Since 2009, the International Association of Women Judges (IAWJ) has been working to raise awareness about a sexualized form of corruption that the IAWJ calls “sextortion.” Sextortion occurs when people in positions of power – government officials, judges, educators, law enforcement personnel, border guards, employers, or others – extort sexual favours, instead of money, in return for something that is within their power to grant or withhold, such as a visa, favourable court decision, good grade, dismissal of a traffic ticket, passage across a border, overtime at work, etc. Though such abuses of power for purposes of sexual exploitation might be prosecuted as corruption, sexual harassment, or even rape, too often they are not prosecuted at all.
The IAWJ would like to see anti-sextortion efforts institutionalized within the civil service by incorporating sextortion in government standards of conduct and accountability and judicial codes of ethics.
Strategies for accomplishing this include:
- Review and make specific recommendations with respect to codes of government accountability and ethical standards, identifying gaps and clarifying that sextortion violates those rules and standards.
- Develop curricula modules and other targeted tools for the training that those entrusted with power receive about their professional and ethical obligations.
- Integrate sextortion materials into training developed at the national level for civil servants, judges, court employees, police, and law enforcement personnel.
One of the biggest contributors to impunity for sextortion is that people often do not see it as corruption. When a District Attorney in Wisconsin barraged a domestic violence victim with text messages proposing a sexual relationship, the Office of Lawyer Regulation (OLR) initially found that, although inappropriate, the communication did not appear to involve professional misconduct. Would the same conclusion have been reached if the request had been for money? Months later, after the texts became public and there was a public outcry, the ethics inquiry was reopened and OLR found 11 possible violations. When a person who has been pressured for sex by a government official or other authority seeks help, it matters greatly whether the person from whom she seeks redress sees sextortion as a legal wrong.

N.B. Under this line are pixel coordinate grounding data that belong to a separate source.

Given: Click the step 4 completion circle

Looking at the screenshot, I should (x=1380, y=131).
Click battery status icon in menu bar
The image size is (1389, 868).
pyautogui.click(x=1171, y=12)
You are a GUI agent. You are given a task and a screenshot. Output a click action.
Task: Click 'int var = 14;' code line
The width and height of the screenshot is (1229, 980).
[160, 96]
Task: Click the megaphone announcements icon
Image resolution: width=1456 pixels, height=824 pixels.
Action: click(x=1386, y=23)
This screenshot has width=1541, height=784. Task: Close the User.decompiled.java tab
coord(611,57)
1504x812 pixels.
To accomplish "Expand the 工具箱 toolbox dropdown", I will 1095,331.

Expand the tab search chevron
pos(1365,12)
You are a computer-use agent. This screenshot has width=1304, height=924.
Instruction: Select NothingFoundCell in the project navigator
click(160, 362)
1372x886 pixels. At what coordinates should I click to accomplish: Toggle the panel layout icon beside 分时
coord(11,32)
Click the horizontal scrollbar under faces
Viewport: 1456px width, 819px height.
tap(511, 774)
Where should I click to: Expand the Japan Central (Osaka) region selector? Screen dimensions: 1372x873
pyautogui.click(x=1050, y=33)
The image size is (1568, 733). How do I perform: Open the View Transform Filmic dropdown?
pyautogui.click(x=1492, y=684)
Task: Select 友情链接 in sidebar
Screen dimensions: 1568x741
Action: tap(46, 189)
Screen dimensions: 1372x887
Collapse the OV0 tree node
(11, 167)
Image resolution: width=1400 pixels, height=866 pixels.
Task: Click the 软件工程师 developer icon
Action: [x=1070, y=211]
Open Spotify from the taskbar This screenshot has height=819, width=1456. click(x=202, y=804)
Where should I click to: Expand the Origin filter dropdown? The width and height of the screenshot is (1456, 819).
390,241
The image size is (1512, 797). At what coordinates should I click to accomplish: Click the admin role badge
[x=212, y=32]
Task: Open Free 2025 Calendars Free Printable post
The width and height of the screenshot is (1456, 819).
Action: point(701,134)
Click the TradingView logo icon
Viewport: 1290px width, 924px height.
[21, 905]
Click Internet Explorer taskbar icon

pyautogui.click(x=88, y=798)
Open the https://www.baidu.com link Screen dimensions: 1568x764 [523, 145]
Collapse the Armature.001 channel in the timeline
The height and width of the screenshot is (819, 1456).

The IAWJ’s vision for change is that cases like this, whether they take place in rich countries like the USA or poor ones, will not fall through doctrinal cracks. Officials charged with attorney discipline – or police discipline, or any other professional codes or rules of conduct – will not turn a blind eye to this kind of abuse of power. Thus, the most important action that can be taken to affect sextortion is to get people to recognize it as an unlawful and unethical abuse of entrusted power.